A nossa forma de experienciar o mundo e a sociedade é cimentada por convenções. As coisas são como são e, até alguém fazer diferente ou nos dizer que pode ser diferente, é raro questionarmos. Durante as nossas férias, deparámo-nos com um exemplo interessante de uma ruptura na convenção.
Ao fazer uma marcação num restaurante, esperamos sentar-nos à hora marcada. Esperamos também que nos apresentem a carta dos pratos disponíveis para a nossa escolha, ou, se forem como eu, já vimos a carta on-line e já estamos absolutamente decididos no que nos desperta desejo. Quando Anita ligou para a Toca do Texugo, no dia anterior àquele em que planeávamos ir, do outro lado da linha pediram que voltássemos a ligar no dia seguinte a partir das 10 horas da manhã, afirmando que só aí saberiam o peixe disponível para o dia.

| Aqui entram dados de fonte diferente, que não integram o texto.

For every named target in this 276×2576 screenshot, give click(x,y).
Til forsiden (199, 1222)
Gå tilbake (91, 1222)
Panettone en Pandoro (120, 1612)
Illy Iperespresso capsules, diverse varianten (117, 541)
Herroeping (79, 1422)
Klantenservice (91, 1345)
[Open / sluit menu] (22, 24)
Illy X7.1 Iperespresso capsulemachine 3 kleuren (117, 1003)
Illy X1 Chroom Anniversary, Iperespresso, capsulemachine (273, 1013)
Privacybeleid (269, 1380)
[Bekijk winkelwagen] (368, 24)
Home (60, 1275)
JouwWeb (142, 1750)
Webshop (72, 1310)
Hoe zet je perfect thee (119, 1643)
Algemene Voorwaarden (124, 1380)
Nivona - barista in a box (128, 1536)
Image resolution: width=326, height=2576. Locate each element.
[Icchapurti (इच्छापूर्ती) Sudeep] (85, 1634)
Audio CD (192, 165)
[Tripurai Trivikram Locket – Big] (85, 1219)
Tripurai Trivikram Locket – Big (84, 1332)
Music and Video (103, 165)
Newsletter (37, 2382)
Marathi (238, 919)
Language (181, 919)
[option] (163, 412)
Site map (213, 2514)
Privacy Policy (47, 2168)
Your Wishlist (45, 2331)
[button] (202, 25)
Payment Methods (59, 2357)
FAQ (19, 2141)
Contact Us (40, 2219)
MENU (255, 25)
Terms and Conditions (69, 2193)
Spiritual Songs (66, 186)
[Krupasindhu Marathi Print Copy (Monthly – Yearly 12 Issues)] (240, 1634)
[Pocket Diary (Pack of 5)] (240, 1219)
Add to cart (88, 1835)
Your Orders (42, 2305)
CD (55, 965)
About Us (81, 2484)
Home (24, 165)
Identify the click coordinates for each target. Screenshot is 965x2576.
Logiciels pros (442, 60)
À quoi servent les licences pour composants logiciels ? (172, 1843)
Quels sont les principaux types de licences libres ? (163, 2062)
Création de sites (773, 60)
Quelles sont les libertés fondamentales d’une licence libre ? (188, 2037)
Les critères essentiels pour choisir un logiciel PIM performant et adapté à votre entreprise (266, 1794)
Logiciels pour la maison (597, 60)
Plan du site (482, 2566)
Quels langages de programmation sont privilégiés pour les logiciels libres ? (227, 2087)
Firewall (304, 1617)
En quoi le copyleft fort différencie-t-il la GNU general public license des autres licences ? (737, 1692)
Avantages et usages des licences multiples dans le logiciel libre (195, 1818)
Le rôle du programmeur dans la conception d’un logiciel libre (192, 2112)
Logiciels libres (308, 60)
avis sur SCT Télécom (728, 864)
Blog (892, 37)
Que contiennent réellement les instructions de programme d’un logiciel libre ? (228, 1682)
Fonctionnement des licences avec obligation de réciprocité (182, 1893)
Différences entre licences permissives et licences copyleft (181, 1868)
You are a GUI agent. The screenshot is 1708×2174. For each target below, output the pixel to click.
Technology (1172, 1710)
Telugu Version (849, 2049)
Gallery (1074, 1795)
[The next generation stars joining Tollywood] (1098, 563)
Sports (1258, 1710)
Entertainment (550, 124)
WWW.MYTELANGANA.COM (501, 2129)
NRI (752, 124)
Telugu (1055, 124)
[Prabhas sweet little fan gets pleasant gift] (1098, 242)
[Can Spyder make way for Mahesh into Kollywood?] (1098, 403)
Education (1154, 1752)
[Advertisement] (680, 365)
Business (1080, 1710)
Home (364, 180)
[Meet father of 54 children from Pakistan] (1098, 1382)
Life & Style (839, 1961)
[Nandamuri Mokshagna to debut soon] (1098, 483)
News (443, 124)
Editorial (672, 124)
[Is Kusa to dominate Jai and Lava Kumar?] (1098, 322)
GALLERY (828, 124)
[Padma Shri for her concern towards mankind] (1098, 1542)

Nenhuma surpresa até então. Quarenta minutos passavam da hora a que nos pediram para voltar a ligar e, do outro lado, ouvimos a lista de peixes acabados de chegar. Anita estava há semanas a proclamar o seu desejo por lulas, por isso escolhemos as duas versões disponíveis: grelhadas e em espetada. “Pode ser para as 13h?”, questionou. E ao ouvirmos a resposta, foi como se surgisse um holograma meu a fazer aquele gesto de explosão à volta da cabeça.
Na Toca do Texugo não se reserva mesa, reserva-se o produto. Ao chegarmo é-nos dada uma senha em troca do nosso nome. Se houver mesa disponível entramos, senão, esperamos com a garantia de que o nosso almoço está assegurado. Amigos restauradores, esta é a chave para a máxima rotação de mesas, dando aos interessados a salvaguarda de além de saberem que não batem com o nariz na porta, poderem escolher de antemão o que vão comer, sem surpresas. Quem não tem reserva, além de se sujeitar à espera, sujeita-se a um leque de possibilidades mais pequeno. Todos saem a ganhar. Ou, pelo menos, todos os verdadeiramente interessados.
Chegados ao local recebemos a nossa senha e, por sorte, tínhamos uma mesa para dois disponível. Pouco faltava para a uma da tarde e as várias salas já estavam praticamente cheias. Ficámos logo na primeira, uma espécie de esplanada interior coberta. Ingénuos que por vezes somos, pedimos a carta de vinho. As poucas referências que havia não nos cativaram e achámos que o mais indicado seria, dado o ambiente e contexto, pedir um jarro de vinho de pressão. Já não bebia vinho de pressão há anos e fiquei genuinamente a pensar se este teria glutamato de sódio adicionado, dado o seu estranho toque de umami. Depois de um pãozinho e umas azeitonas, chegaram as nossas lulas. A espetada, servida num prático suporte vertical, e as outras, numa travessa clássica de inox, bem bonitas e gordas, a deixarem-se adivinhar recheadas. Como acompanhamento, tínhamos uma salada de pimentos assados, uma salada mista - com pouca cebola para desgosto de Anita - e um pequeno tacho de ferro com batatas cozidas. Tudo absolutamente no ponto. Como é possível uma só pessoa tomar conta de um grelhador de quatro metros com vários produtos diferentes e ter este ponto? É precisa uma capacidade de atenção equiparável à necessária para fazer controlo de tráfego aéreo. As lulas vinham acompanhadas de molho à espanhola, que depois do teste do sabor e de uma rápida consulta viemos a confirmar que era azeite fervido com cebola, salsa, pimentão doce e um toque de vinagre. As lulas grelhadas, as fora da espetada portanto, vinham recheadas com os seus tentáculos e, presumo que também, com os tentáculos das suas familiares do espeto, tal era o volume. Tudo cozinhado al dente, por meio do vapor resultante do calor e de estar encapsulado dentro da lula mor. Anita estava finalmente consolada do seu desejo por cefalópodes. Para rematar, a minha amada foi pelos clássicos ao pedir um molotof, enquanto eu pedi uma mousse de requeijão e morango, algo que me soava fresco e leve. Não o era. Acabou por saber a algo como uma interessante baba de camelo com o sabor a morango como fim de boca.
Quadros temáticos de fado, famílias divididas entre mesa de adultos e mesa de crianças e velhotas que caem ao chão pela teimosia em se sentarem na ponta de bancos corridos. Este restaurante confirmou-nos que a boa restauração faz-se do bem receber e do bem servir. No fim da nossa refeição fomos ainda visitados pelo dono, um simpático idoso, que veio indagar se tudo tinha sido do nosso agrado. É este sentido de tato e hospitalidade que permite pensar em formas diferentes de rentabilizar as mesas do seu restaurante e manter a clientela feliz.